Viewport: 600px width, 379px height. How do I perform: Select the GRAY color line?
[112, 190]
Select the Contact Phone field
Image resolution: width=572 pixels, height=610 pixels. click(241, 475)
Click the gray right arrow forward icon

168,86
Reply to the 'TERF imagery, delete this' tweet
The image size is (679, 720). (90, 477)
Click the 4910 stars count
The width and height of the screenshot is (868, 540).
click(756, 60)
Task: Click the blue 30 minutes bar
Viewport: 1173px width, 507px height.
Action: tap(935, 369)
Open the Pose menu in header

**BRIEF**
All of the data should be retyped exactly.

**EXERCISE ANSWER**
Viewport: 600px width, 379px height. How do I perform: Select the GRAY color line?
[112, 190]
Select the Contact Phone field
Image resolution: width=572 pixels, height=610 pixels. click(241, 475)
Click the gray right arrow forward icon

168,86
Reply to the 'TERF imagery, delete this' tweet
The image size is (679, 720). (90, 477)
Click the 4910 stars count
The width and height of the screenshot is (868, 540).
click(756, 60)
Task: Click the blue 30 minutes bar
Viewport: 1173px width, 507px height.
Action: tap(935, 369)
Open the Pose menu in header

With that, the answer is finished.